Two Horror Films from Anchor Bay
Girls Against Boys (April 7/13)
Directed by Austin Chick, Girls Against Boys follows two women (Danielle Panabaker's Shae and Nicole LaLiberte's Lu) as they embark on a campaign of revenge against the various men that have wronged them. It's a familiar premise that's employed to pervasively striking effect by filmmaker Chick, as the director has infused the proceedings with an art-house sensibility that subverts the viewer's expectations at almost every turn - with the lush, intensely cinematic visuals ranking high on the movie's list of impossible-to-resist elements. There is, as such, little doubt that Chick's far-from-subtle screenplay - ie virtually every male character here is, to a certain degree, a reprehensible scumbag - is, for the most part, not as problematic as one might've feared, with Kathryn Westergaard's hypnotic cinematography and Panabaker and LaLiberte's strong work going a long way towards perpetuating the movie's irresistibly dreamy atmosphere. The mesmerizing vibe ultimately compensates for the narrative's rather conventional third act, as Chick lamentably emphasizes the obsessive, Single White Female-like turn in the central characters' relationship - although, by that same token, it's worth noting that the movie recovers nicely for a final stretch that's nothing short of captivating. The end result is a seriously off-the-wall little movie that offers more entertainment value than most efforts of this ilk, with Chick's audacious modus operandi elevating the material on an impressively consistent basis.

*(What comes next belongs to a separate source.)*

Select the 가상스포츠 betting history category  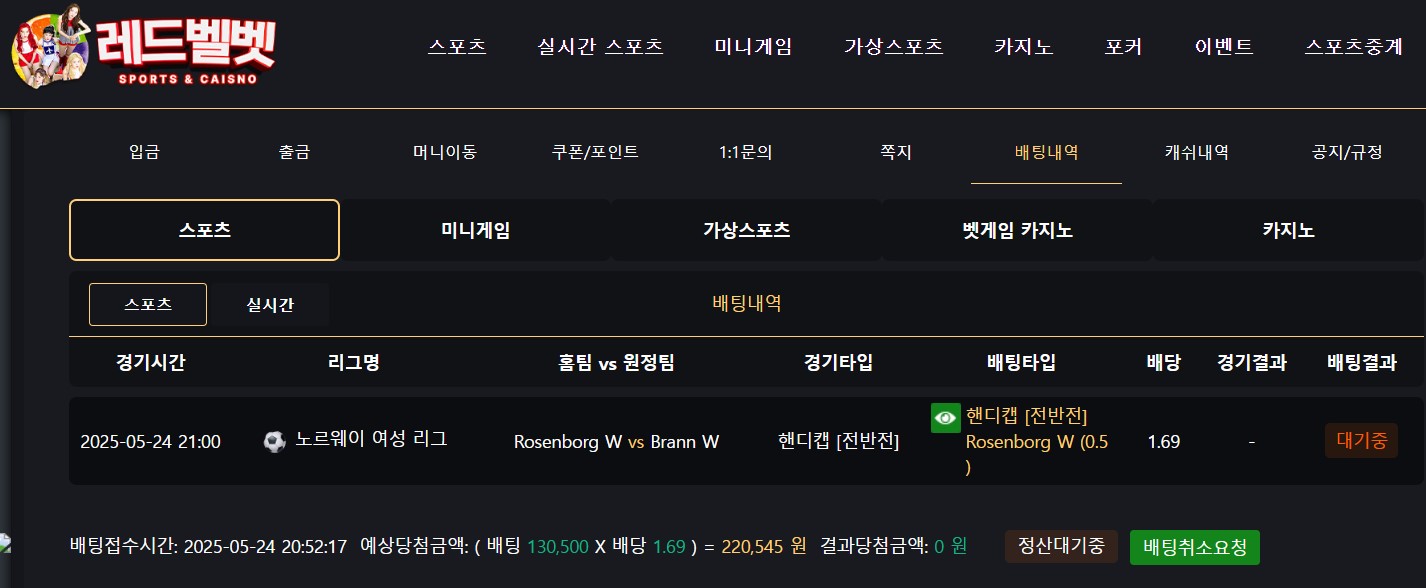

A rather underwhelming remake, Mother's Day follows several criminals (including Patrick John Flueger's Ike, Deborah Ann Woll's Lydia, and Rebecca De Mornay's Natalie) as they attempt to recover a cache of money that's hidden somewhere in the house they once owned - with the movie subsequently detailing the battle of wills that ensues between said criminals and the house's current residents (and their friends). Filmmaker Darren Lynn Bousman kicks Mother's Day off with an impressively engrossing opening centered around the aforementioned home invasion, with the brutality and lightning-fast pace of this stretch establishing a promising atmosphere of no-holds-barred horror. The slow-but-steady segue into a progressively meandering midsection puts a palpable damper on the movie's propulsive feel, as Bousman, working from Scott Milam's screenplay, has peppered the narrative with elements that could (and should) have been excised from the final product. The inclusion of a few admittedly striking sequences - eg a cat-and-mouse chase through a dry-cleaning shop - is simply not enough to compensate for the otherwise uneventful and padded-out vibe, and it doesn't help, either, that Milam places an increasingly prominent emphasis on elements of an almost eye-rollingly conventional nature (eg the various mind games that inevitably ensue between the characters). It is, in the end, difficult to recall a horror effort that has so completely squandered the promise of its initial setup, and it's clear that the film, saddled with a 112 minute (!) running time, simply had no shot at overcoming its egregiously bloated atmosphere.